Is there a lesson / plot arc? I think the lesson is that Dalton always wins. Swayze’s character did not really grow or change. He just went through difficult things and then defeated those difficult things. The final scene features him staying in the town after the Double Deuce is cleaned up, so maybe we can infer that perhaps he put some of his past behind him. However, the most you get from the standpoint of a plot arc is that inference. Ultimately, “Dalton” is something like a wandering Marshall from an old Western. He shows up, brings order to chaos, kills a lot of people, kisses the girl (or more in this case) and then he leaves. We didn’t see him ride away, but if this movie had been given a sequel, in a new town, with new problems, we wouldn’t need to be told why he moved on.

Not everyone goes to the movies to be shown someone’s growth or to be taught a moral lesson. Some people go to the movies for the experience. For the people who want to see a very handsome man fight, suffer, and then eventually kill the bad guy, and get the girl, this movie is probably for you. The movie is well acted and the fight choreography is excellent. I liked the running joke throughout the movie of everyone telling Dalton that they thought he’d be bigger.

I definitely didn’t hate this movie. I thought – for what it is – that it was well executed and I enjoyed both Swaze and Sam Elliott’s performances That said, I have no real interest in seeing this again and I would not recommend it to others. I know there’s an audience out there who likes watching these types of films, but I am not that audience.

11 thoughts on “Road House (1989)

  1. I only know this movie because of that episode of Family Guy where Peter kept saying “Road House” and doing dumb stuff lol. I’ve read the plot before and knew I wouldn’t particularly enjoy it so I’ve never bothered watching it. Your review confirmed that this was the right way to go.

    1. Lol. I had completely forgotten about Peter kicking everyone and saying “Road House” after. The homage to “Ghost” at the end was awesome, though.

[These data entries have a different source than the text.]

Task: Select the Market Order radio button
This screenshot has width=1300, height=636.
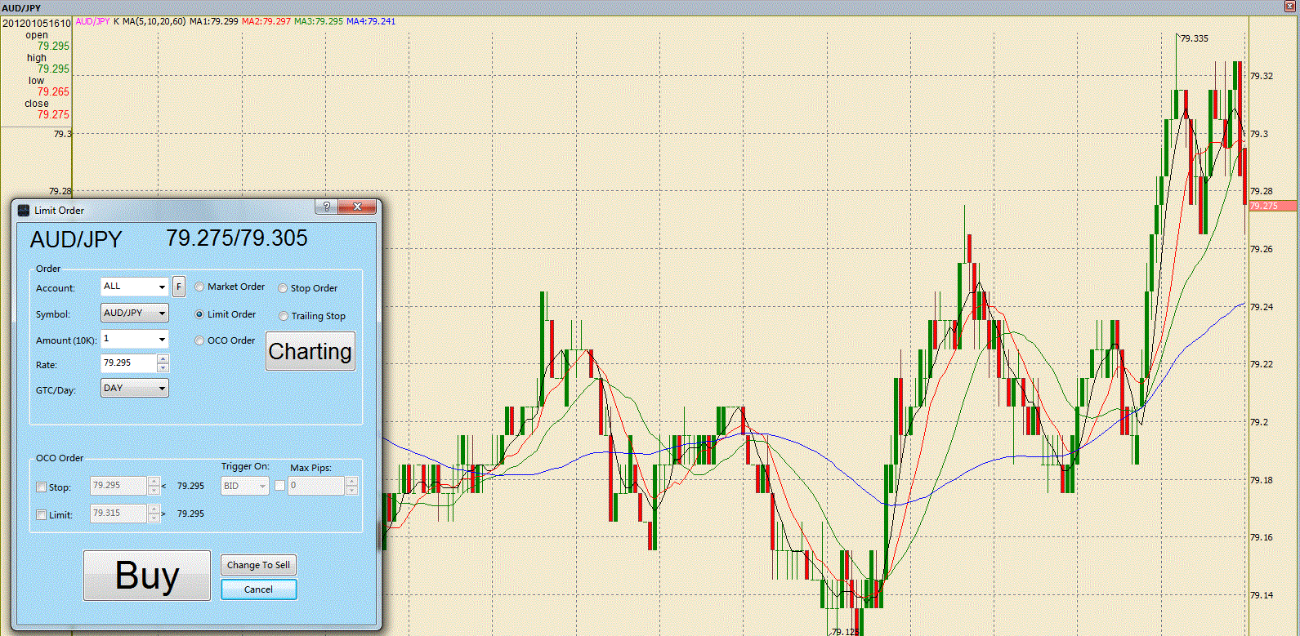Action: (x=199, y=287)
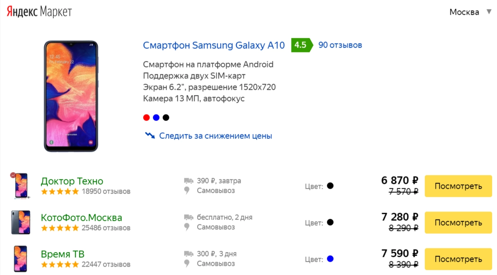This screenshot has height=275, width=497.
Task: Click the Яндекс Маркет logo
Action: tap(39, 12)
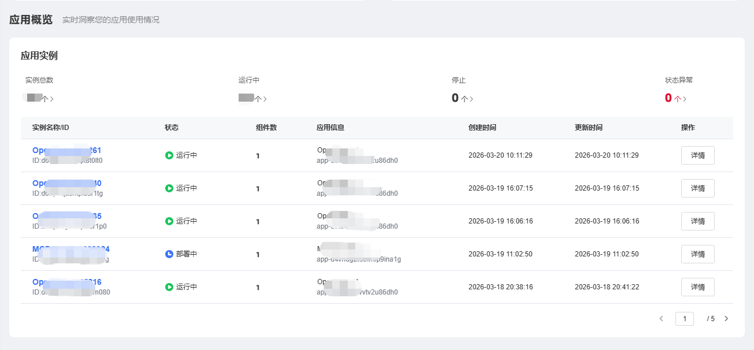Open the instance name link in the deploying row
This screenshot has width=754, height=350.
[70, 249]
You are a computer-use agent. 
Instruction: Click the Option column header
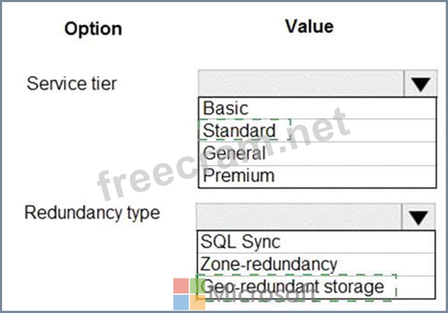pyautogui.click(x=93, y=29)
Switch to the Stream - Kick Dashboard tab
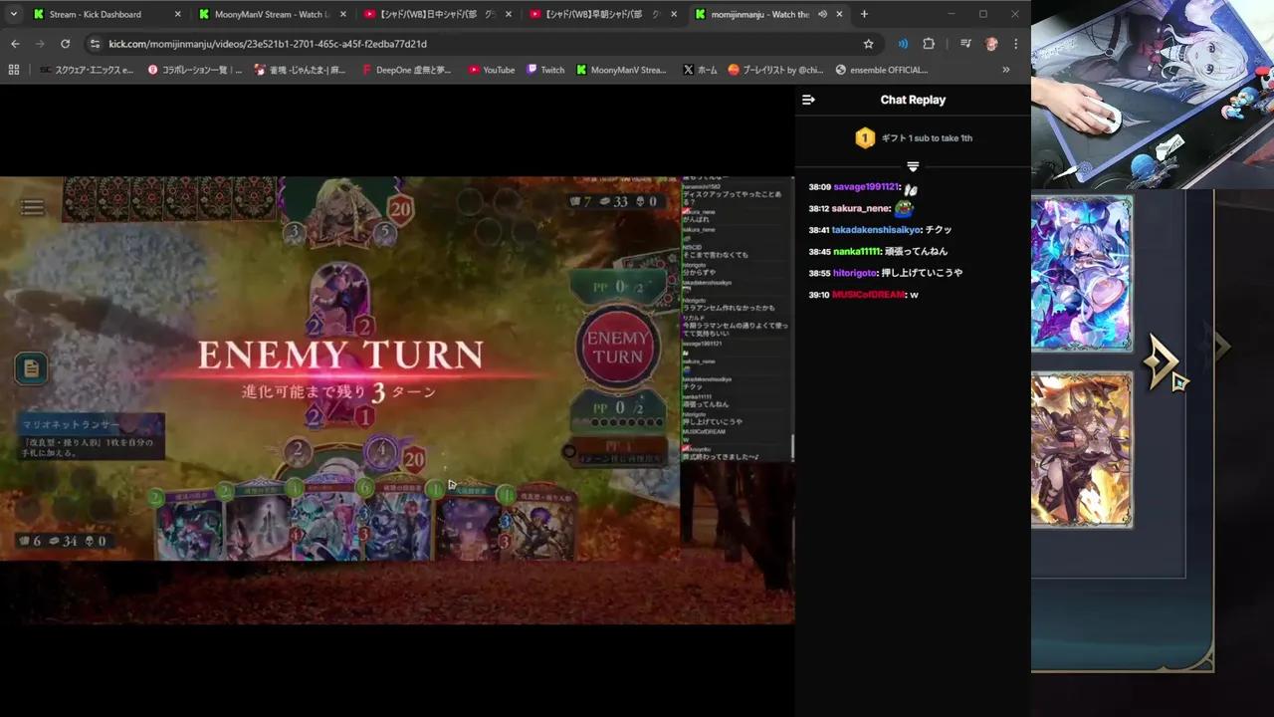 [x=95, y=14]
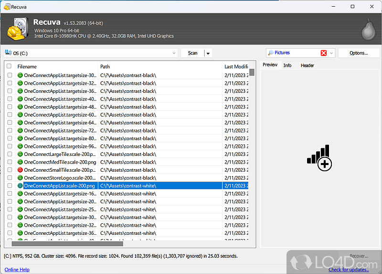Tick the select-all checkbox in Filename header

[x=9, y=66]

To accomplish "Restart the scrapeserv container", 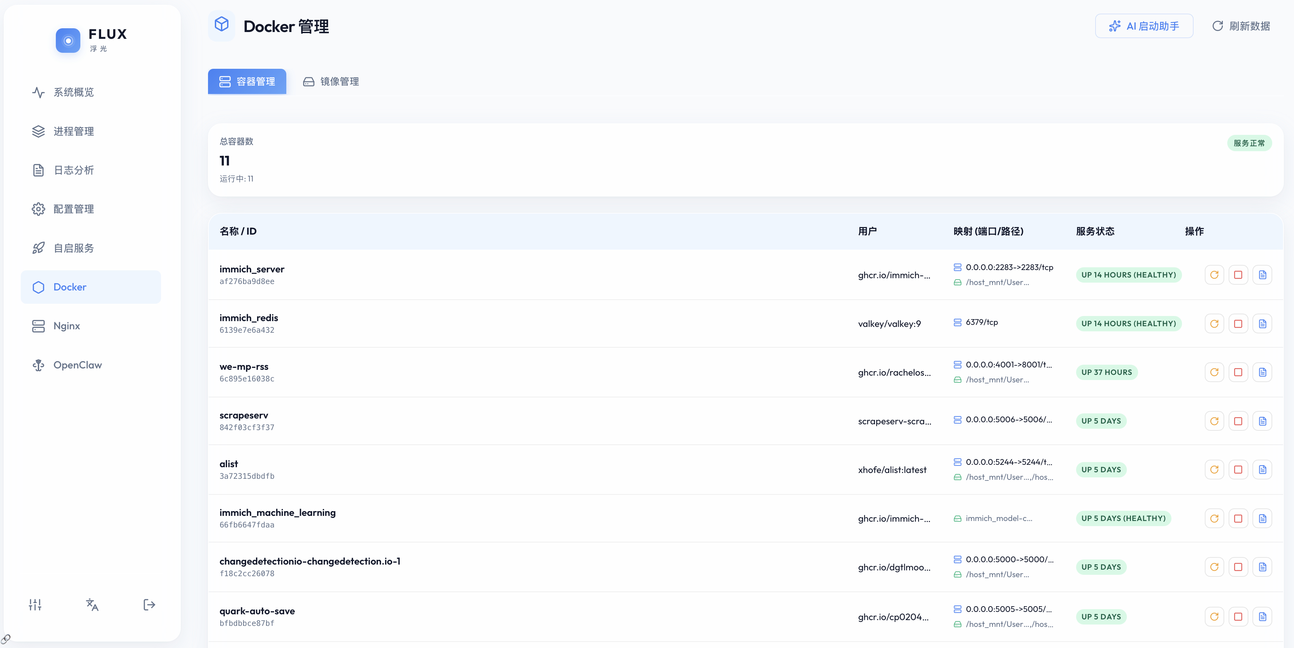I will [x=1214, y=421].
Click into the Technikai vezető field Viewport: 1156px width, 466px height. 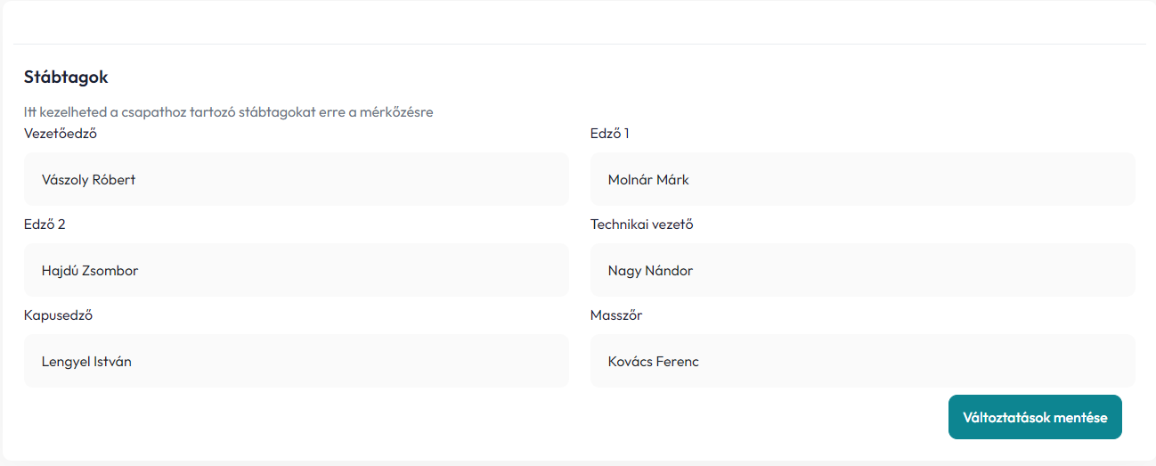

      The only circumstance where I can imagine really enjoying Road House would be seeing it with a big group of friends and laughing about it. It probably did well at the movie theater for that reason, actually.

      1. Yesss, that episode was so good. I loved it. Every time I think of Road House or Ghost that’s the first thing that comes to mind.

        Yeah and to be fair I think the quality of movies was a little different back then so maybe some people just really liked it.

      2. Agreed. There is definitely an audience for “plot-less action” and there especially was in the 80s.

        That said, Road House stands out (as the pop culture references later seem to indicate.)

  2. Great film, great review. I only watched this film because of Terry Funks involvement. I used to be a big wrestling fan and I’m so glad I managed to see this

    1. I was alive in the 80s and 90s with the name Dusty. I had to be a wrestling fan so I didn’t live my life wondering why everyone called me “The American Dream.”

      Terry Funk was great! He doesn’t get mentioned enough as a guy who helped pave the wrestling-to-Hollywood highway. I remember him from Over the Top, too, with Sylvester Stallone.